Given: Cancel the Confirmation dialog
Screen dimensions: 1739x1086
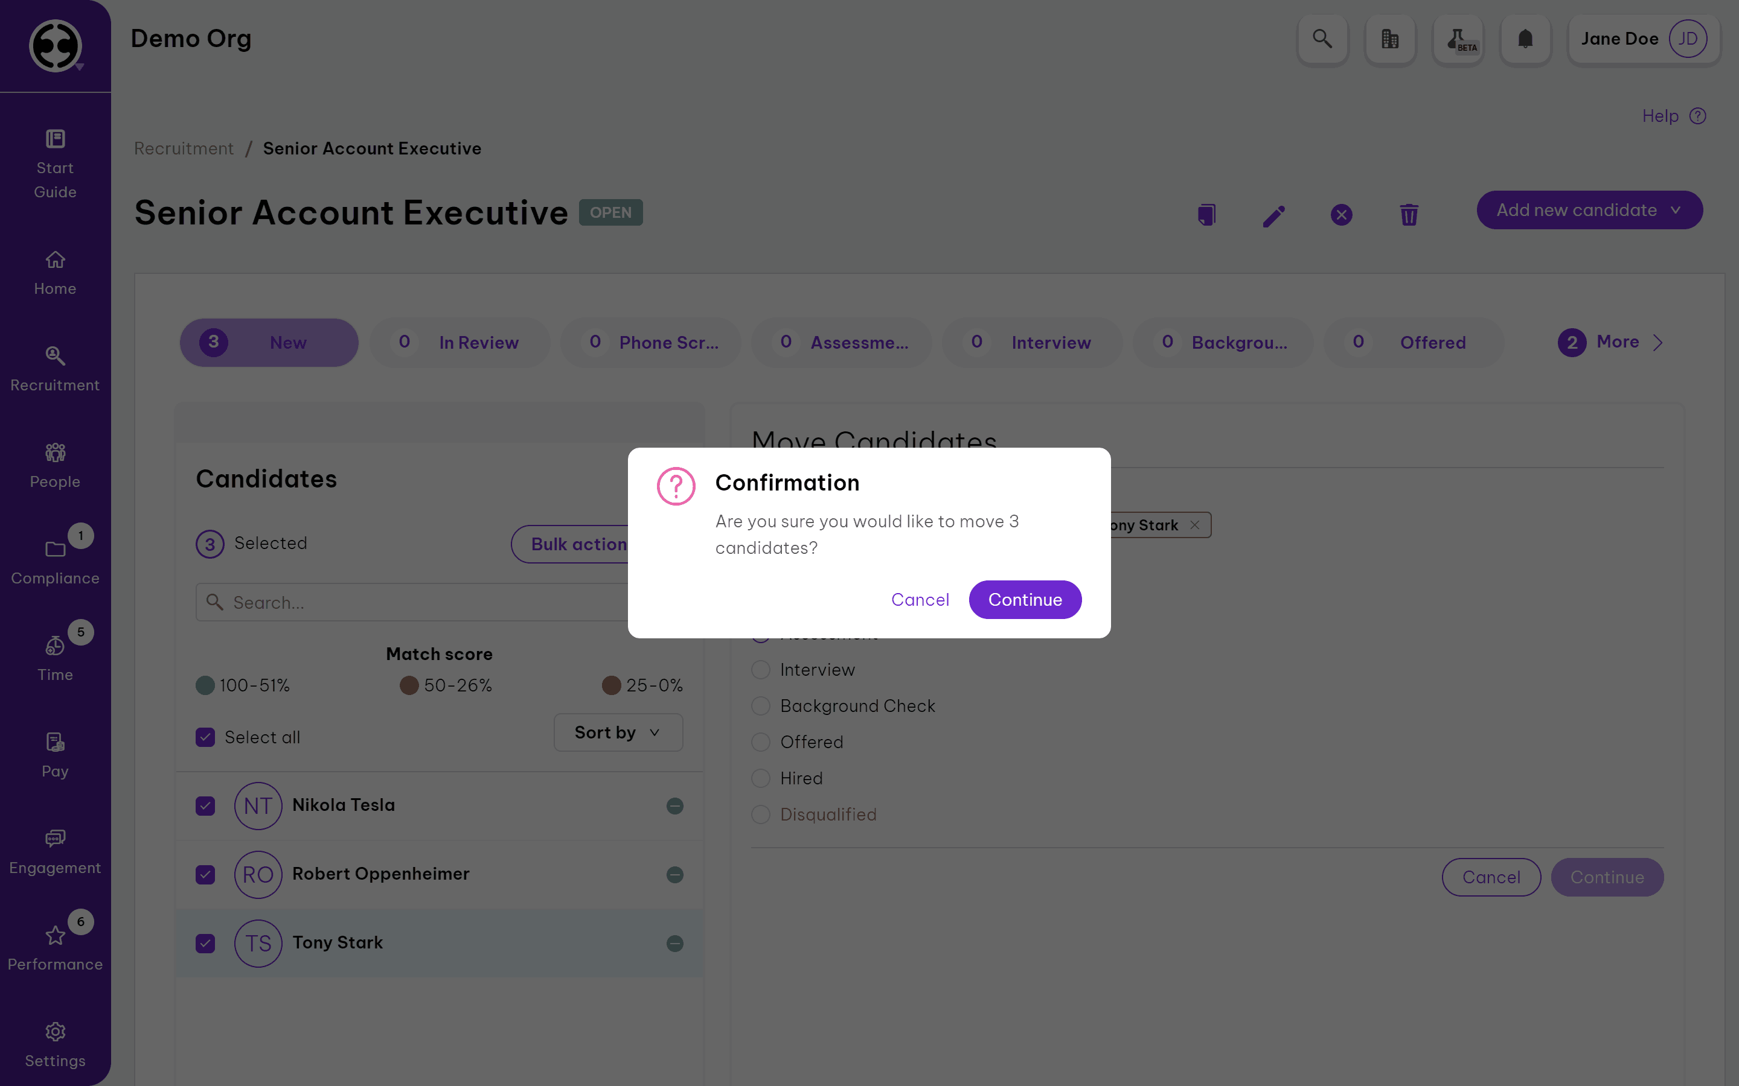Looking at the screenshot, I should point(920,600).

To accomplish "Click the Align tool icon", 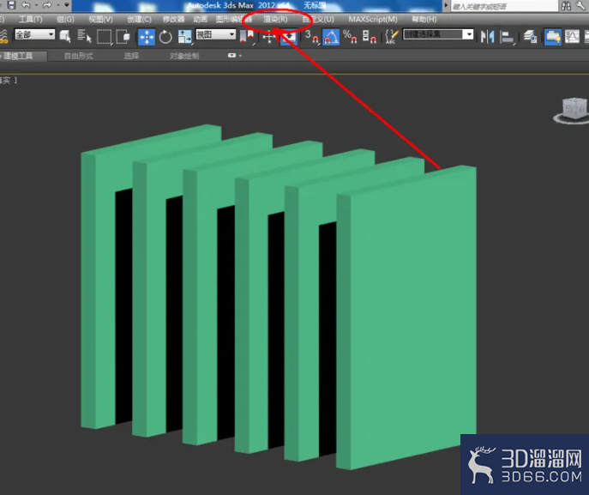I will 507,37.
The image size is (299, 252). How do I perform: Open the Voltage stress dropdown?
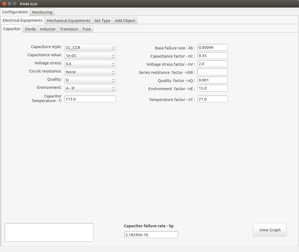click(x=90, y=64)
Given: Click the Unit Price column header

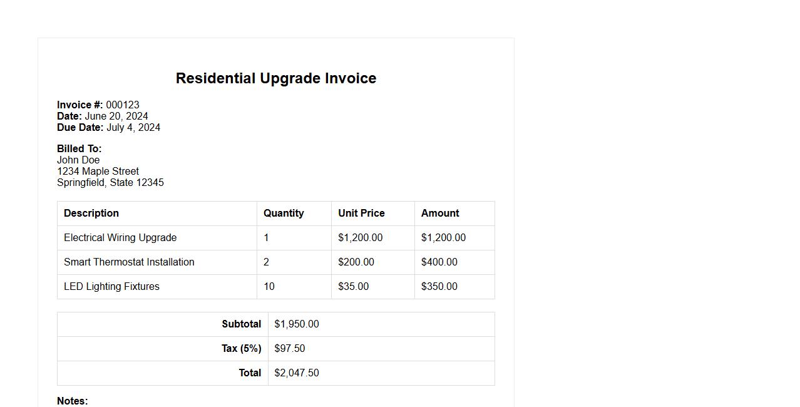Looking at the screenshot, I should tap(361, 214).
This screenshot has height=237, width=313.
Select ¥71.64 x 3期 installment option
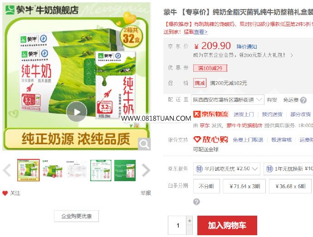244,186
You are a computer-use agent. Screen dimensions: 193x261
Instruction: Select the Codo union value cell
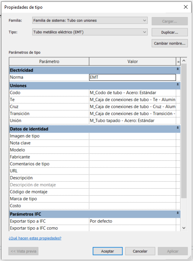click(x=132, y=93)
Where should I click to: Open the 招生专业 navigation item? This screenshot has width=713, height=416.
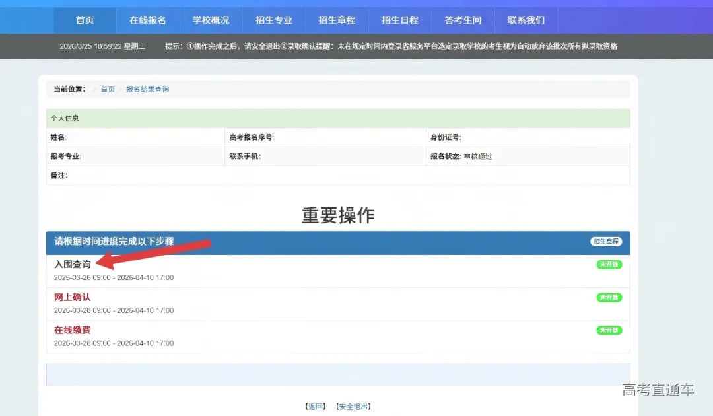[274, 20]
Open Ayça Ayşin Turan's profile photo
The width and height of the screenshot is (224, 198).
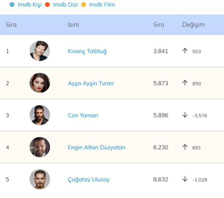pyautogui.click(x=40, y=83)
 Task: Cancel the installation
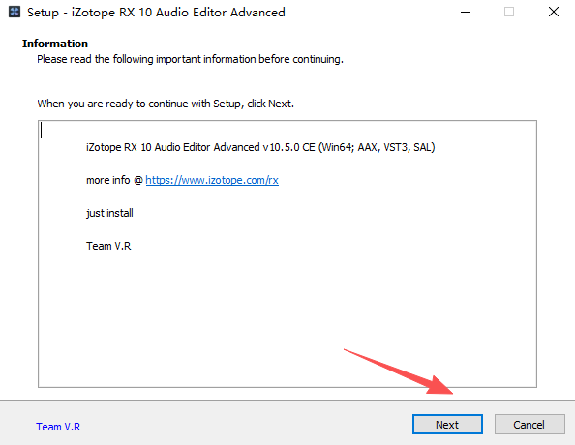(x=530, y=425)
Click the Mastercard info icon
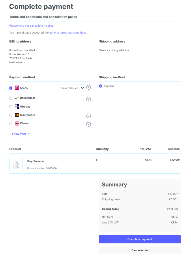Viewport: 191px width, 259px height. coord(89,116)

--------------------

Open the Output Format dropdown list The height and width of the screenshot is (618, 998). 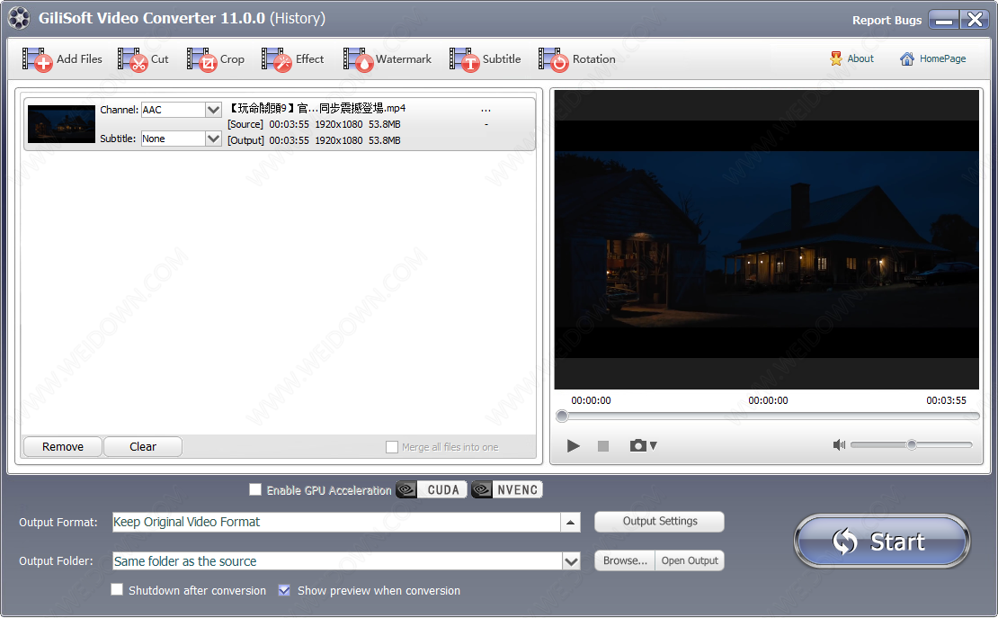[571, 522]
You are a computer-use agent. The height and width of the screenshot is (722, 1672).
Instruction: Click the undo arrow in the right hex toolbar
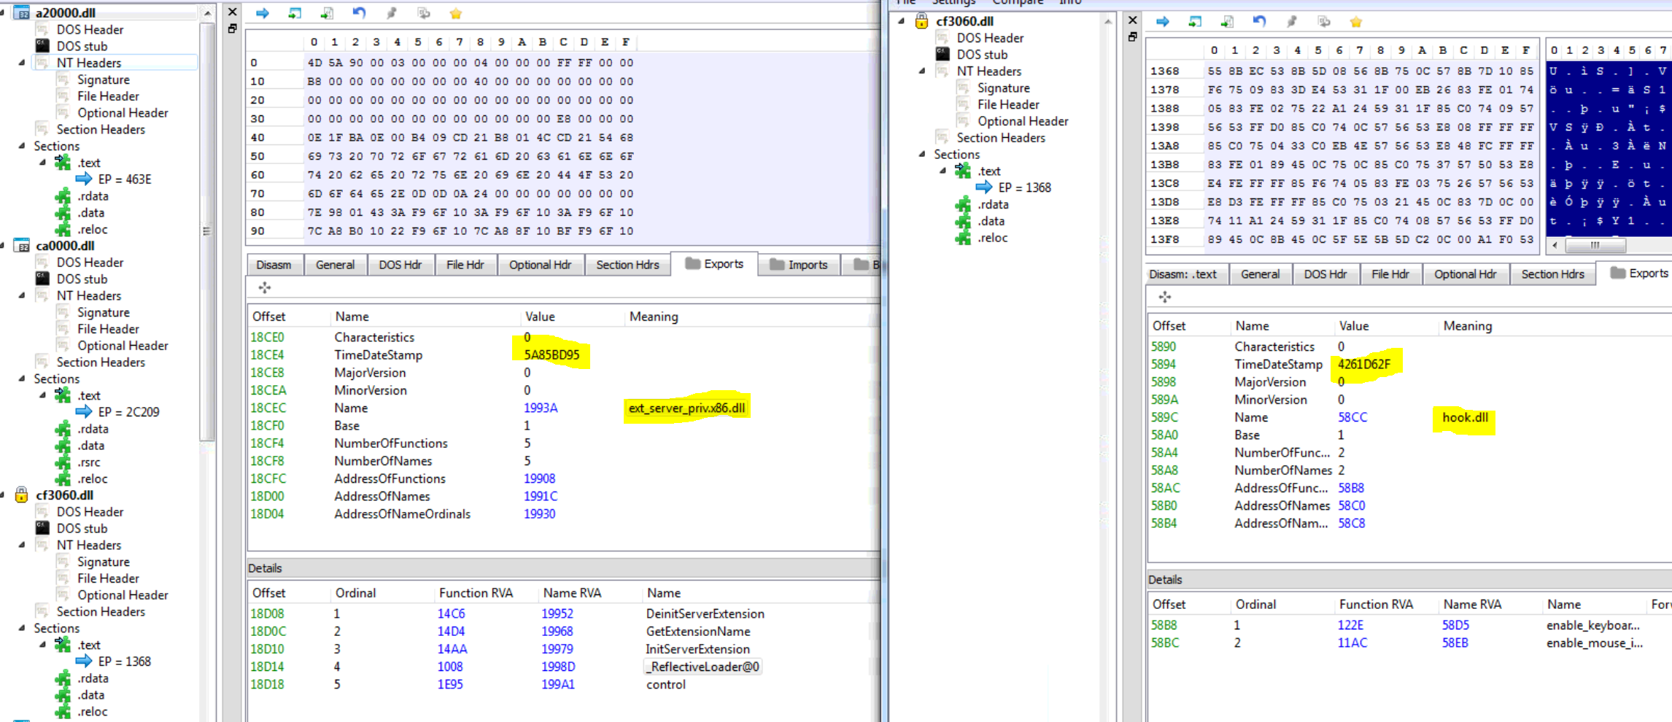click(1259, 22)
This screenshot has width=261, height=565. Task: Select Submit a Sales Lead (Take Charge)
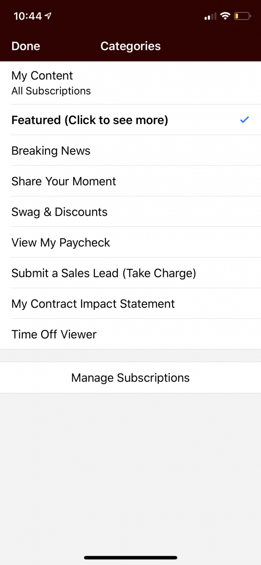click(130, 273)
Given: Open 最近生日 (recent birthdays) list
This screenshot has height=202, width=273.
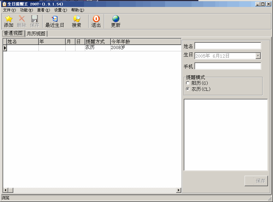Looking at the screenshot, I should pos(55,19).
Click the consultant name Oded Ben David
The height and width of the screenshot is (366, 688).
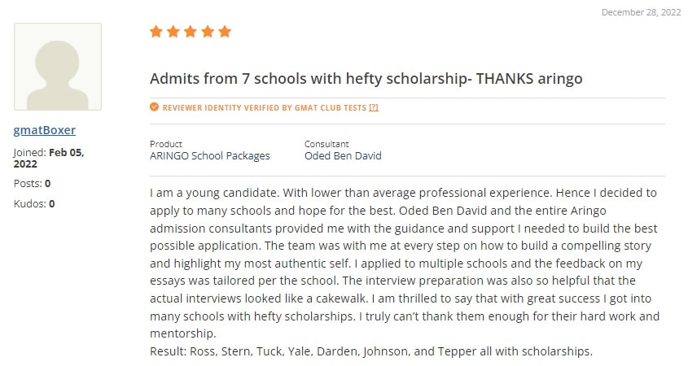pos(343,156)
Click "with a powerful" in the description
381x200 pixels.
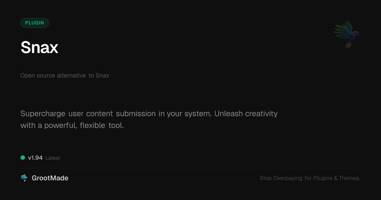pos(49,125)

--------------------

> WHAT TO DO: Working through the records, copy each line in which the word "agent" appears.

> OUTPUT OF THE TASK:
You are a computer-use agent. Screen dimensions: 193x261
You are a computer-use agent. The height and width of the screenshot is (722, 1672).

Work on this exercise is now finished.